Mit dem Laptop vor dem Stall. Noch ist der Arbeitsplatz auf dem Gut Kremershof improvisiert, doch das soll sich nach Willen von Rahel Kremershof, Mona Beckmanns, Lucas Danischund Thorsten Kremershof (von links) bald ändern.

Wipperfürth – Mitten im Grünen, auf Gut Kremershof in Heid, soll noch dieses Jahr ein Platz für „digitale Nomaden“ entstehen. So nennen sich Menschen, die ortsunabhängig arbeiten, ohne festen Schreibtisch, aber immer online.
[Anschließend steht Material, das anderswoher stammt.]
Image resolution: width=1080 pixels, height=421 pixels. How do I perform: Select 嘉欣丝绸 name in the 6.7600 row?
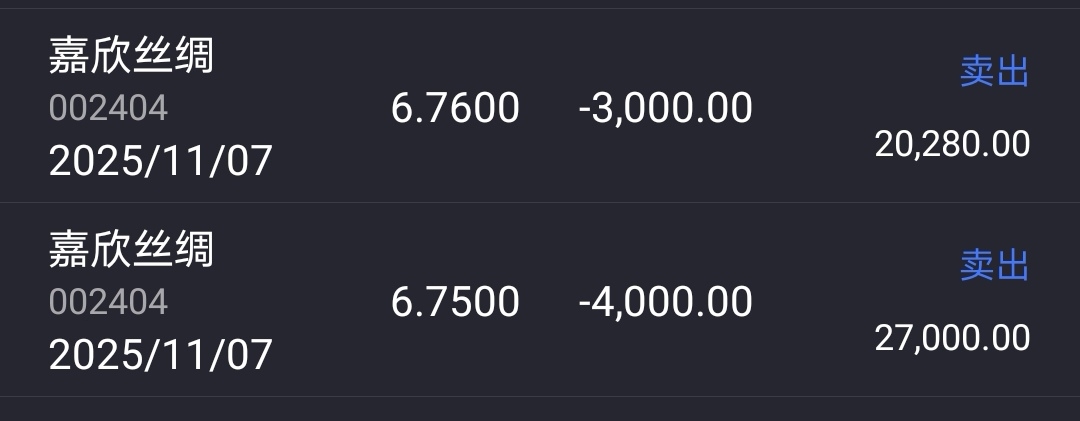pyautogui.click(x=131, y=56)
Coworking-Space nennt sich so ein Platz, der mobiles Arbeiten ermöglicht und einen Ort der Begegnung und Zusammenarbeit schaffen soll – zumindest, wenn es die Infektionslage wieder zulässt. In Großstädten ist dieses Modell schon weit verbreitet. Die Idee, ein solches Konzept auch auf einem Bauernhof umzusetzen, hatten nun Mona Beckmanns und Lucas Danisch.

Hofworking als Konzept

Die studierte Kommunikationsdesignerin und Sozialwissenschaftlerin und der Wirtschaftsingenieur sind beide in einem Netzwerk aktiv, das es sich zum Ziel gemacht hat, das Stadt- und Landleben miteinander zu verbinden. „Letztes Jahr sind wir durch Zufall auf eine Kleinanzeige der Familie Kremershof gestoßen“, erinnert sich Beckmanns. Darin war zu lesen, dass die Landwirte ihren Milchviehbetrieb in Heid gerne zurückfahren möchten und ihren Hof stattdessen durch kreative Ideen nachhaltiger und zukunftsfähiger gestalten möchten.
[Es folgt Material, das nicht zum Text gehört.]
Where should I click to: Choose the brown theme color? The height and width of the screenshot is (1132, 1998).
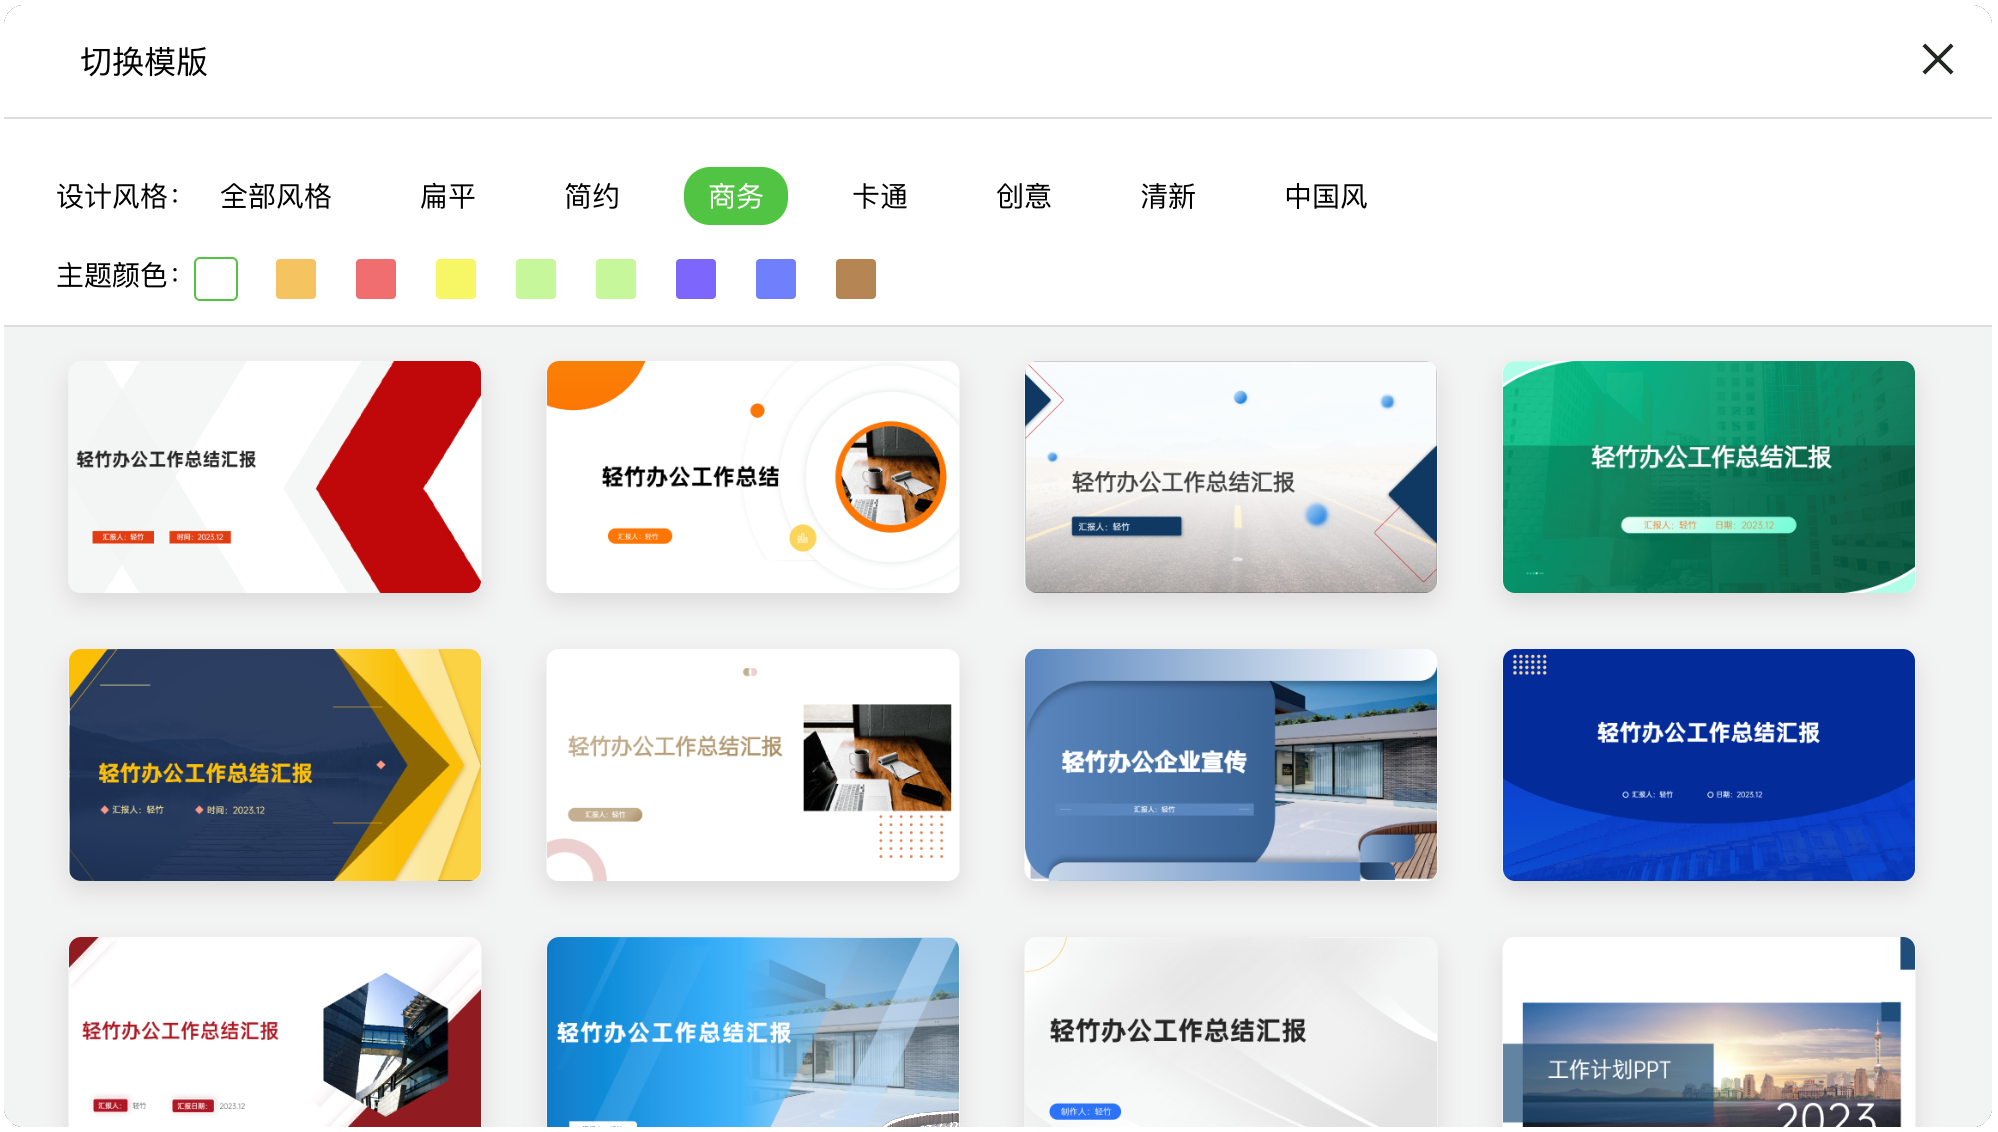coord(855,279)
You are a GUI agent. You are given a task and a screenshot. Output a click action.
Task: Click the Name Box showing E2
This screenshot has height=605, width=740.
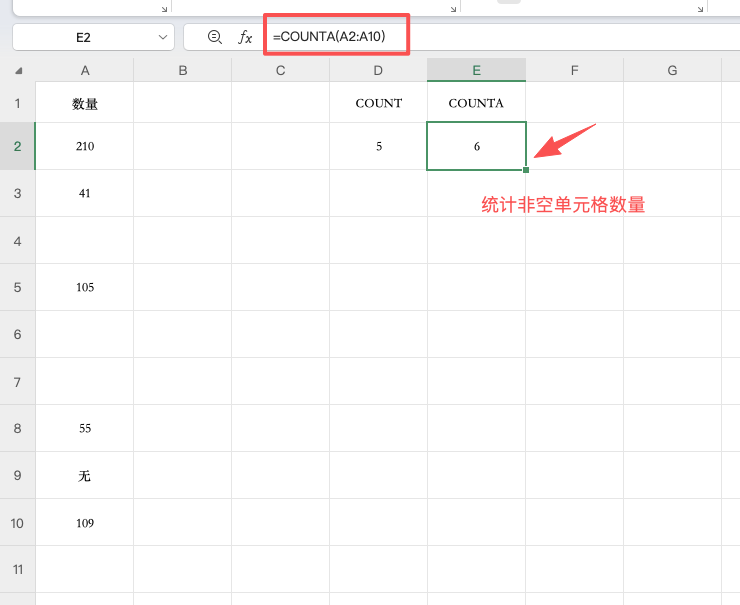pyautogui.click(x=84, y=37)
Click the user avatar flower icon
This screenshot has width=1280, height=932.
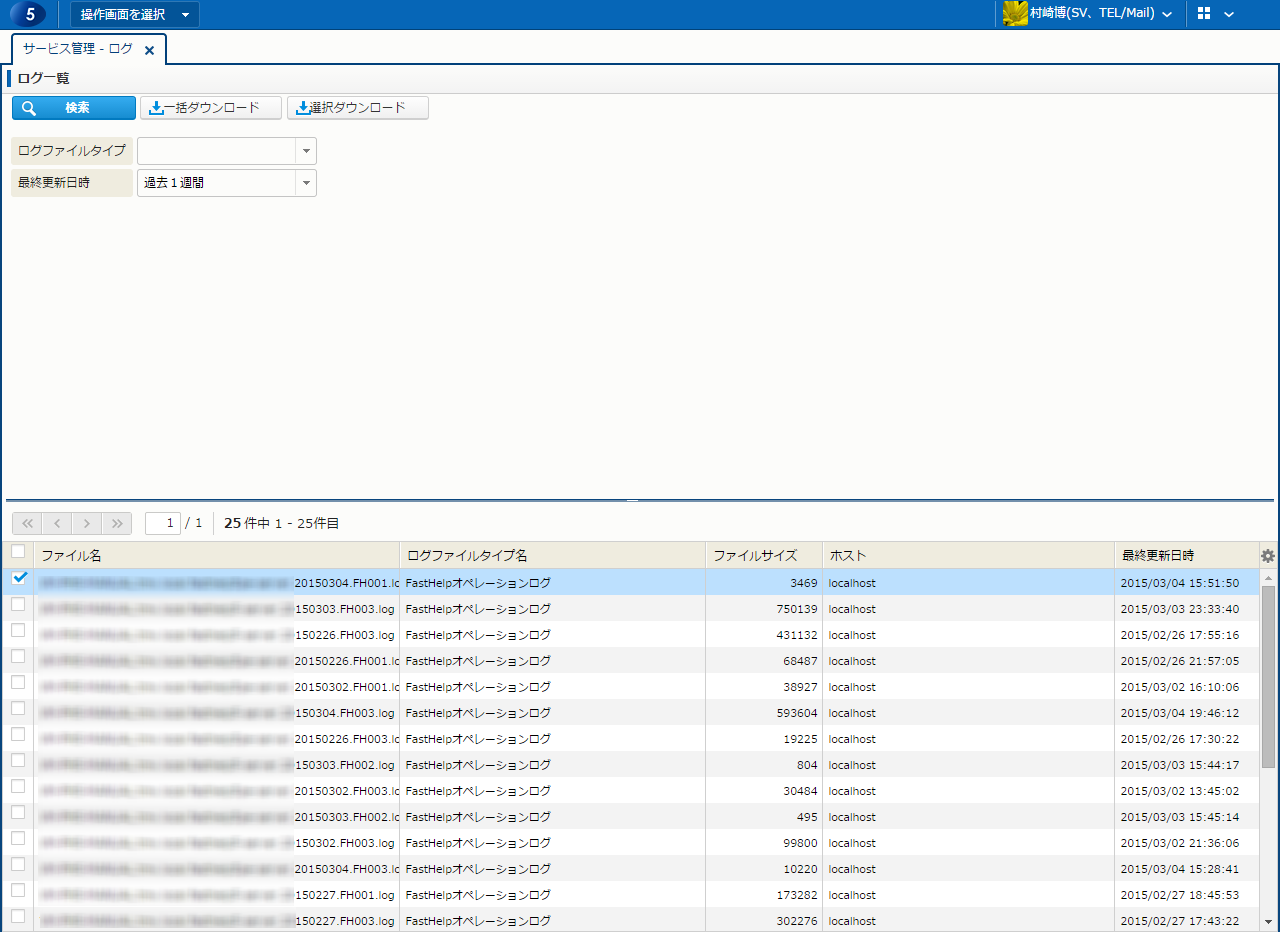pos(1015,14)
Mit dem Laptop zur Zucchini-Ernte

Bereits in der Vergangenheit arbeitete Beckmanns an ähnlichen Projekten mit. „Nach einigen Gesprächen mit den Hofbetreibern, bei denen wir gemeinsam Ideen sammelten und diskutierten, haben wir ein Konzept zum Hofworking erarbeitet“, erklärt die 30-Jährige. Geplant sind unter anderem sogenannte Tiny-Spaces – also kleine Räume. Dabei handelt es sich um Raumcontainer, die mit mobilem Internet und allem, was man zur Arbeit benötigt, zu mobilen und flexiblen Büros werden. Sie können überall auf dem Hofgelände platziert werden und bei Bedarf auch an andere Stellen im Umkreis gebracht werden.
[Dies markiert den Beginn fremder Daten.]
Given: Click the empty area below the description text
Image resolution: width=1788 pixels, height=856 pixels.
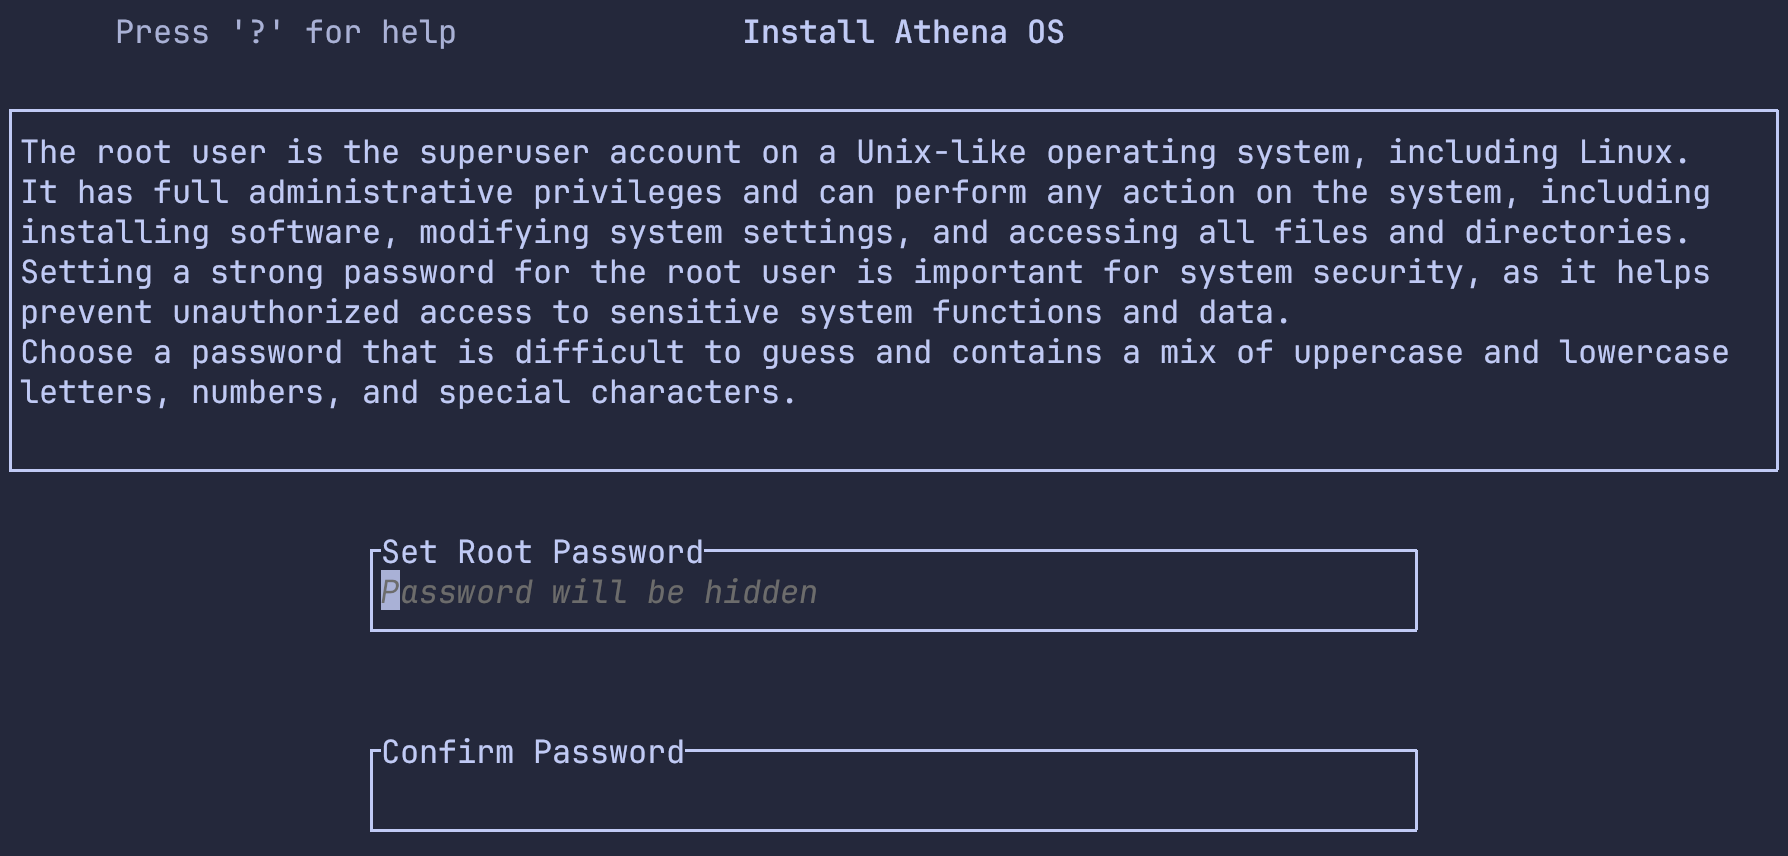Looking at the screenshot, I should pyautogui.click(x=893, y=438).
Hofworking und Leader-Programm

Hofworking auf Gut Kremershof: Informationen zu dem Projekt finden Interessierte auf der Website des Hofs. Sobald es die Corona-Schutzmaßnahmen wieder zulassen, soll es jeden Samstag einen Mitmachtag geben.

Leader-Regionalbudget:

Anfang Februar startete die Bewerbungsphase für das neue Leader-Regionalbudget, an dem auch Projekte aus der Stadt Wipperfürth teilnehmen können. Das Ziel: Das Förderprogramm soll kleinere Maßnahmen der Regionalentwicklung, die eine Gesamtsumme von 20 000 Euro nicht überschreiten, mit einer Förderquote von 80 Prozent unterstützen. Weitere Informationen und die Bewerbungsunterlagen gibt es auf der Website.

Auch ein multifunktionales Gewächshaus soll es auf dem Kremershof zukünftig geben. „Sozusagen ein Wechselspiel zwischen Laptop-Arbeit und Zucchini-Ernte“, erklärt Beckmanns. Hier können beispielsweise Workshops und Seminare abgehalten werden.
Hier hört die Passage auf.